Cidade da Praia, 31 Jan (Inforpress) – A equipa de Cirurgia Vascular do Hospital Universitário Dr. Agostinho Neto (HUAN) realizou, com sucesso, a sua primeira cirurgia de endarterectomia de carótidas em Cabo Verde, informou hoje a instituição.

Em nota de imprensa, o conselho de administração explica que com esta cirurgia, o HUAN deu mais um passo “importante” na prevenção de novos casos e tratamento de Acidente Vascular Cerebral (AVC).

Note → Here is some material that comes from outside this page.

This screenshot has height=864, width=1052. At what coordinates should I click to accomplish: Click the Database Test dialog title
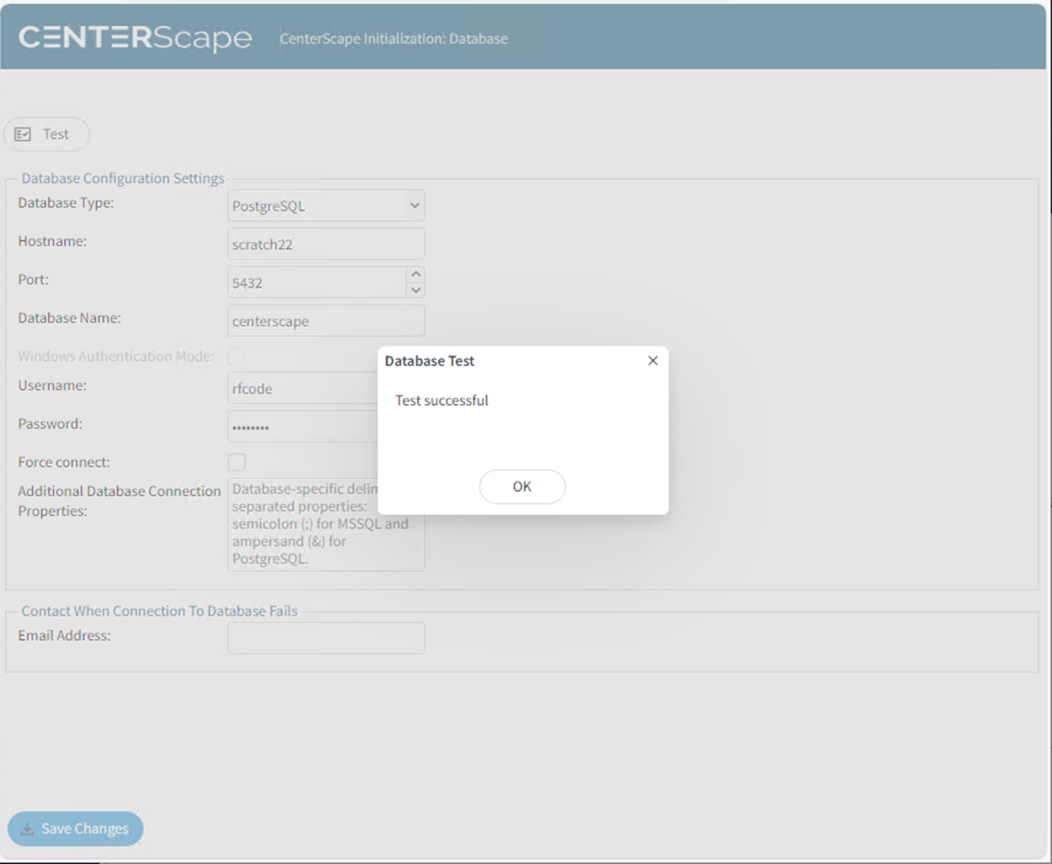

“Isto representa mais um marco histórico, um passo importante no fortalecimento do Sistema Nacional de Saúde. O HUAN continua focado em continuar a reforçar as condições técnicas para intervenções cirúrgicas desta complexidade trazendo assim melhores opções para os casos nacionais e, neste sentido, parabeniza os especialistas do hospital e deseja breves recuperações à paciente”, lê-se na nota de imprensa divulgada pelo Hospital da Praia.

A endarterectomia carotídea é um tratamento cirúrgico para a doença da artéria carótida, ou seja, os vasos sanguíneos principais que transportam sangue e oxigênio para o cérebro.

Na doença aterosclerótica da artéria carótida, estas artérias tornam-se estreitas por formação de placas de gordura e cálcio no seu interior e reduz o fluxo de sangue para o cérebro, o que pode causar um acidente vascular cerebral isquémico (AVCI) ou um ataque isquémico transitório (AIT).

Os pacientes ameaçados de infartos cerebrais podem ser previamente identificados e direccionados a tratamentos específicos, sendo que o tratamento da estenose carotídea constitui um dos pilares da prevenção dos acidentes vasculares cerebrais.

Numa cirurgia de endarterectomia de carótida, o médico remove a placa que obstrui a passagem do sangue na artéria carótida, fazendo uma incisão no lado do pescoço sobre a artéria carótida afectada para se remover a placa afectada, restaurando o fluxo de sangue normal para o cérebro.

A causa mais comum da estenose carotídea é a aterosclerose (que são placas de gordura e cálcio), responsável por 10% a 20% dos casos de acidentes vasculares cerebrais isquémicos.